Eyal Zamir ist notgedrungen mit bei der Partie, um den Gazastreifen nach Wünschen des Netanyahu-Kabinetts einzunehmen. Seiner Meinung nach werde es keine humanitäre Hilfe für die Millionen Gaza-Bewohner geben, die aus ihren Häusern vertrieben würden. Im Klartext: „Wenn Sie sich darauf einlassen“, erklärte der Stabschef vor der Entscheidung des Kabinetts, „dann werden die Geiseln von den Kriegszielen ausgeschlossen.“
Wie zerstritten man in der Frage des humanitären Völkerrechts ist, erkennt man daran, dass auf die Äußerung Zamirs, „In Gaza müssen Krankenhäuser gebaut werden, es gibt nicht genügend zivile Infrastruktur“, der Minister für Nationale Sicherheit, Itamar Ben-Gvir, erwiderte: „Wir müssen ihnen keine Krankenhäuser wie Hadassah und keine Häuser wie in Savyon bauen.
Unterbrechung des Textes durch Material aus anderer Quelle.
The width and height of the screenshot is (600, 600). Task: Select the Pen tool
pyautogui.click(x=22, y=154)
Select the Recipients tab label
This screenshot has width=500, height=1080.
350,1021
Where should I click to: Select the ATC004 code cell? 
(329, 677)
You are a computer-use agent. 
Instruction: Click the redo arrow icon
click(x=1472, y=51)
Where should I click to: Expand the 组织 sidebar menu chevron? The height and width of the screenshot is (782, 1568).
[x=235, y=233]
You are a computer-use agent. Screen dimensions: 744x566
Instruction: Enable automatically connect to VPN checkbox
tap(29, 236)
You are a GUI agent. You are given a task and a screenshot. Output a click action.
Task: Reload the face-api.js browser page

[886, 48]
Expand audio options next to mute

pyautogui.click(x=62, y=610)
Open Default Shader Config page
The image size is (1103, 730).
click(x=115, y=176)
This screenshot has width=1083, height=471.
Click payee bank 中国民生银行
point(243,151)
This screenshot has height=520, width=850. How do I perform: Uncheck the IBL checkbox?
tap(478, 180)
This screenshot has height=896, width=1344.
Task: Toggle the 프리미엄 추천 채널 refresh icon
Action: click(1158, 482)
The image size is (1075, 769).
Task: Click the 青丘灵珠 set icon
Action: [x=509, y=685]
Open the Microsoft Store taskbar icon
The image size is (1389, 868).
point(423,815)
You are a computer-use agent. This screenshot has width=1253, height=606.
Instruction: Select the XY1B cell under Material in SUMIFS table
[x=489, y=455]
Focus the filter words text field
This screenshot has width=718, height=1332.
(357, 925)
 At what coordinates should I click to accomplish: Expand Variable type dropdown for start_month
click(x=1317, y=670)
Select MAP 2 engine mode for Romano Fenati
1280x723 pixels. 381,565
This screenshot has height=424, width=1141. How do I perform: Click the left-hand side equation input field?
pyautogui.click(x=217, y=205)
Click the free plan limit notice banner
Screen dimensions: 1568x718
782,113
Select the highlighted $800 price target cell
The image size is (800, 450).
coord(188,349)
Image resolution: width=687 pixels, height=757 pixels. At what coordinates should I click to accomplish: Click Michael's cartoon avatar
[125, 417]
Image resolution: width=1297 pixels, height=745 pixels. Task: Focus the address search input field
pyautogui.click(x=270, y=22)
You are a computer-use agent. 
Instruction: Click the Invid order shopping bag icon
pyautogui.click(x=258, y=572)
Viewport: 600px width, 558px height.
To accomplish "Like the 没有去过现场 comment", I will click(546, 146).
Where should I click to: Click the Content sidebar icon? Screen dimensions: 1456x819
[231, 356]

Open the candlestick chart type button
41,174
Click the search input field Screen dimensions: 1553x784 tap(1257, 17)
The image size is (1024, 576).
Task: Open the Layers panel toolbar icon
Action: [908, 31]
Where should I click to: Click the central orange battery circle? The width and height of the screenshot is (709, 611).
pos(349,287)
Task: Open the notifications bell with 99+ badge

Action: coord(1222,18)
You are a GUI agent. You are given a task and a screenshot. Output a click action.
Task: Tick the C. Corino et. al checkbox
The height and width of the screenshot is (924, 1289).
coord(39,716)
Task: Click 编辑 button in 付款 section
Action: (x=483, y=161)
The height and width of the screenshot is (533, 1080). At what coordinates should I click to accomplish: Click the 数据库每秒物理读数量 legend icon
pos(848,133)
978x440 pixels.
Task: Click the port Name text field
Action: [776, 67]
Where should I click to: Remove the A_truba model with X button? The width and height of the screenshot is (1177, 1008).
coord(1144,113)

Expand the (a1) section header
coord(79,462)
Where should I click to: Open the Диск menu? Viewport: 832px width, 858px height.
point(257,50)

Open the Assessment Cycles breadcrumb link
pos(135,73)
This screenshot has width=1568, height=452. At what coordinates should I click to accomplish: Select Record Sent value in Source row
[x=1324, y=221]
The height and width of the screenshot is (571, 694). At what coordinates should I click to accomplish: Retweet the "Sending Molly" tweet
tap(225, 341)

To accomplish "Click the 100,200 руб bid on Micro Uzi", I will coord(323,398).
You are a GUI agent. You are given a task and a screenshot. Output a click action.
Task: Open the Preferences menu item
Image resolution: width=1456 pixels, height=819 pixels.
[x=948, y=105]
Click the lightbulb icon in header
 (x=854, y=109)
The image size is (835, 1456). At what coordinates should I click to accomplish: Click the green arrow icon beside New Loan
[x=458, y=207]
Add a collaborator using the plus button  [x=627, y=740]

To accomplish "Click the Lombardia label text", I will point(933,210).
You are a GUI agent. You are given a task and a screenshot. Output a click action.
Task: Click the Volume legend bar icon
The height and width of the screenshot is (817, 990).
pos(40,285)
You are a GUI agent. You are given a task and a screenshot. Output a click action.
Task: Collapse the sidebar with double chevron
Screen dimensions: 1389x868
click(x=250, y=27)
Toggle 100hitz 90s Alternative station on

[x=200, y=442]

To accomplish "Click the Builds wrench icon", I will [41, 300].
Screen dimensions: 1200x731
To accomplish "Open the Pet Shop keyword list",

Sie sind doch verwirrt.“ Und Verteidigungsminister Bezalel Smotrich entgegnete in der Diskussionsrunde: „Wenn wir uns auf ein Teilabkommen einlassen, kommt das einer Niederlage gleich."
Pyrrhussiege
Doch seit fast 80 Jahren erweisen sich die hehren Ziele, diese sogenannten „Siege“ als Pyrrhussiege. Jede einzelne Operation gräbt Israel in einen noch tieferen Abgrund aus Isolation, Bedrohung und Hass. Die Nakba von 1948 löste die anhaltende Flüchtlingskrise aus und legte den Grundstein für das Apartheidregime. Der Sieg von 1967 führte zu einer Besatzung, die den palästinensischen Widerstand in Westjordanland, im Gazastreifen und in der Welt bis heute anheizt. Der losgelöste Krieg seit Oktober 2023 artete in einen Völkermord aus, der Israel zu einem globalen Paria machte. Das spüren inzwischen auch Juden in aller Welt...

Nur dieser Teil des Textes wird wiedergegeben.